From that moment, things moved at speed.
Beth came back with hot water and soap. Harry scrubbed his hands and coaxed Adela to move onto all fours.
‘It’ll make the birth easier. Trust me, when I helped in the birth during that air raid, this is what the midwife had the mother do.’
‘Surely we should wait for the midwife before we start talking about birthing positions?’ Joyce flustered, but her words weredrowned out by a low, feral, keening sound that shattered the peace of the quiet countryside.
Thirty-eight minutes after they’d arrived in Devon, Adela gave birth in the travelling library.
The baby girl was delivered by Harry, who even cut the cord. Her baby was small but healthy, according to the midwife, who arrived just a few minutes later and took over, and Harry’s calm in delivering the child rated commendable.
Joyce was utterly floored by the birth. She had never imagined it could be so visceral or so brutal. But as soon as the baby was with them, all of Adela’s hysteria and pain had vanished. How could she be roaring one minute and the next be so calm? She sat propped up, holding the tiny baby, which was swaddled in a blanket. The fear in the little library had been replaced with a sort of silent wonder.

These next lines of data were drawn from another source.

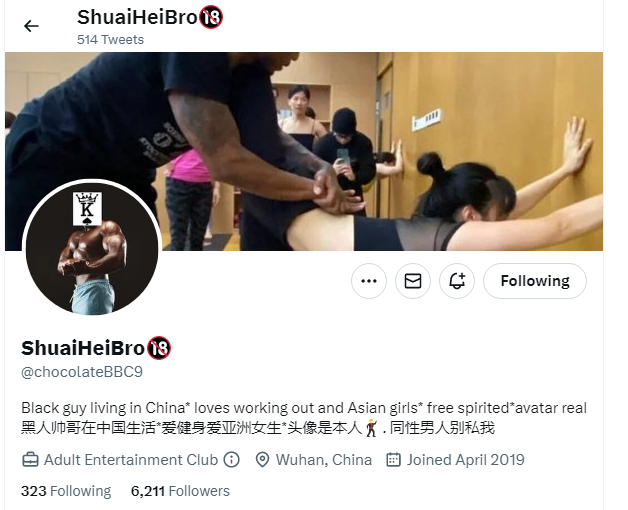This screenshot has width=628, height=510.
Task: Open the circular profile avatar picture
Action: 92,248
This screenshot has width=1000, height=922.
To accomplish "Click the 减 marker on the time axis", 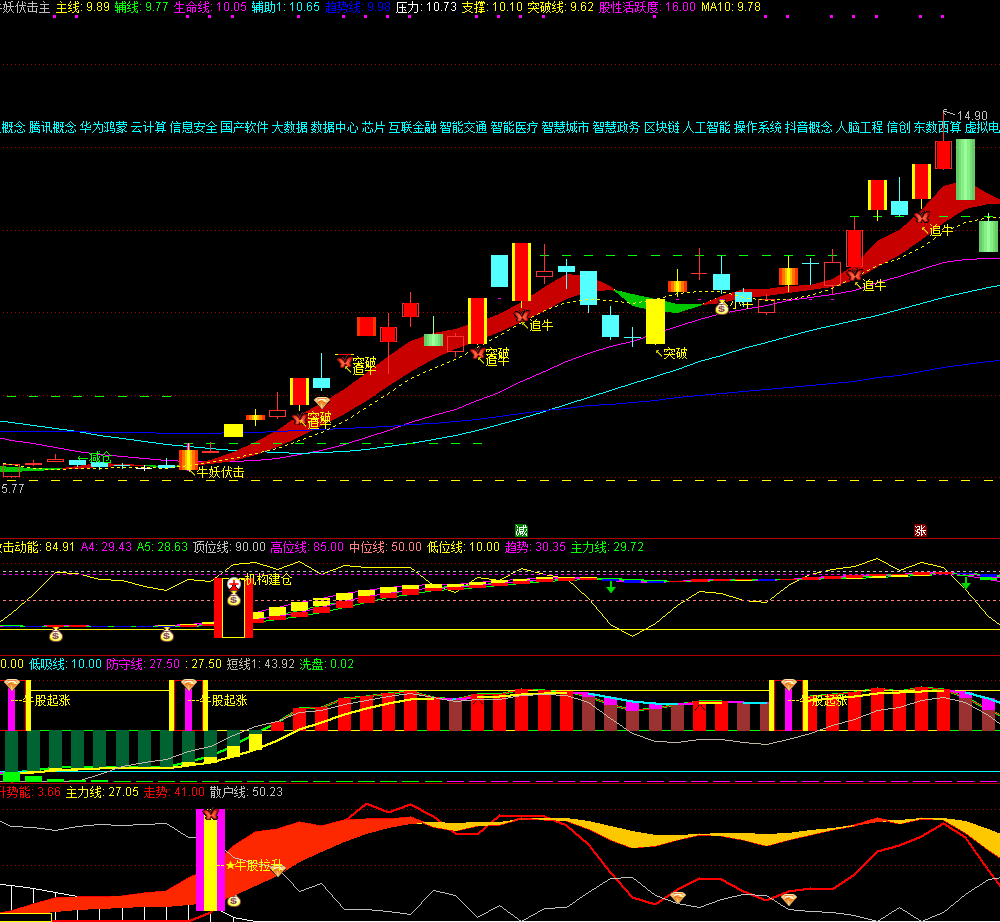I will pos(521,530).
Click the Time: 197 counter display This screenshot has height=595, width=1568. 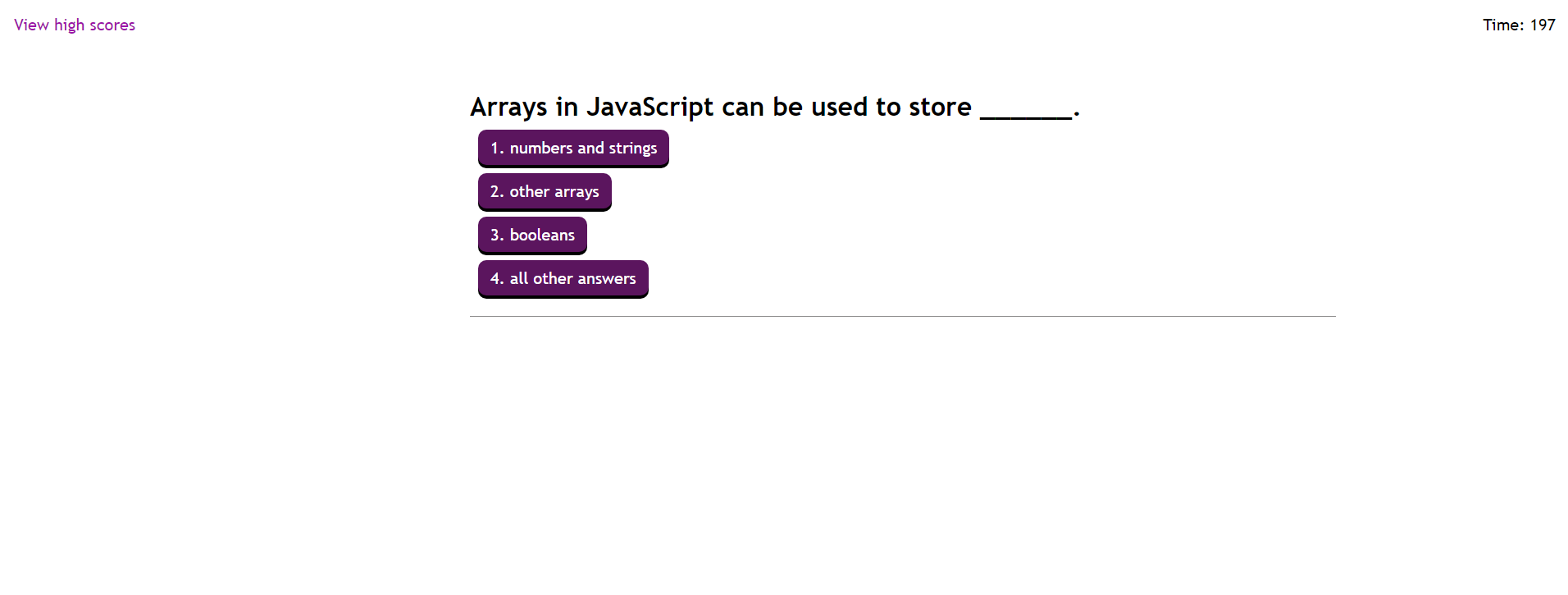pos(1518,25)
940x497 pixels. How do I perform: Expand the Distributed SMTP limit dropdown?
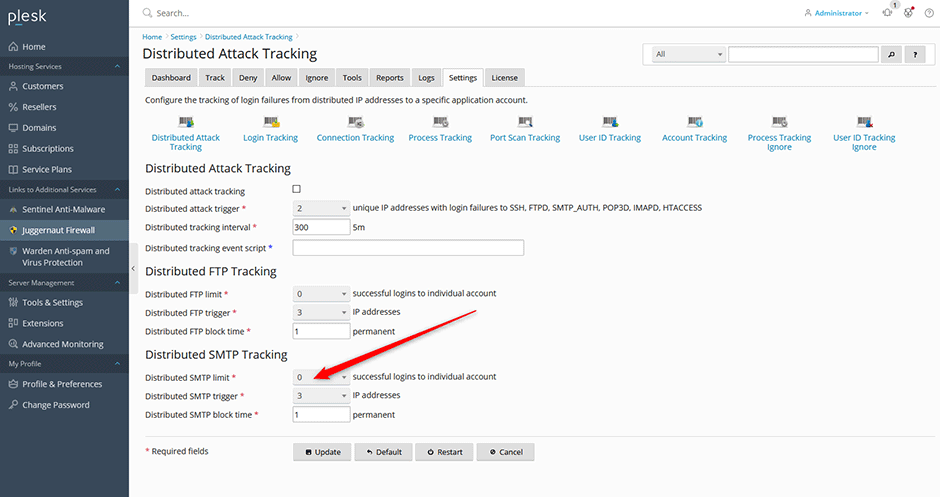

The midwife went outside to call for an ambulance so mother and baby could be transported to hospital and checked over.
‘You were the first person to touch her, Harry,’ Adela breathed. ‘Will you hold her?’ she asked, not waiting for the answer and handing the baby to him.
Harry was spellbound. All the tightness in his face evaporated. Joyce had seen him shifting great chunks of masonry with brute force on bomb sites, but here, now, he was pure putty.
‘She’s beautiful,’ he breathed. A tear slipped down his cheeks as he stood stock-still, a tiny scrap cradled in his arms.
‘Look at her,’ he wept, shaking his head. ‘Just look at her.’
They all gazed at the baby, fascinated. She was so small. Like a porcelain doll. If it weren’t for those tiny fists, curling and uncurling, Joyce’s mind might have tricked her into believing she wasn’t real.
‘It’s like a miracle,’ he said, unable to tear his face away from the baby’s. ‘Look at those fingernails. And her eyelashes!’
He kissed the soft downy fuzz of her head, seeming to breathe in the newness of her.
‘Sweet dreams form a shade, O’er my lovely infant’s head,’ he murmured. ‘Sweet dreams of pleasant streams, By happy, silent, moony beams.’
He tore his face from the baby to look at them, eyes glowing. ‘William Blake.’
Harry was so enraptured he hadn’t noticed Adela’s face. But Joyce had.
The hysterical young woman had vanished. In its place was the self-possessed and determined Adela that Joyce knew only too well.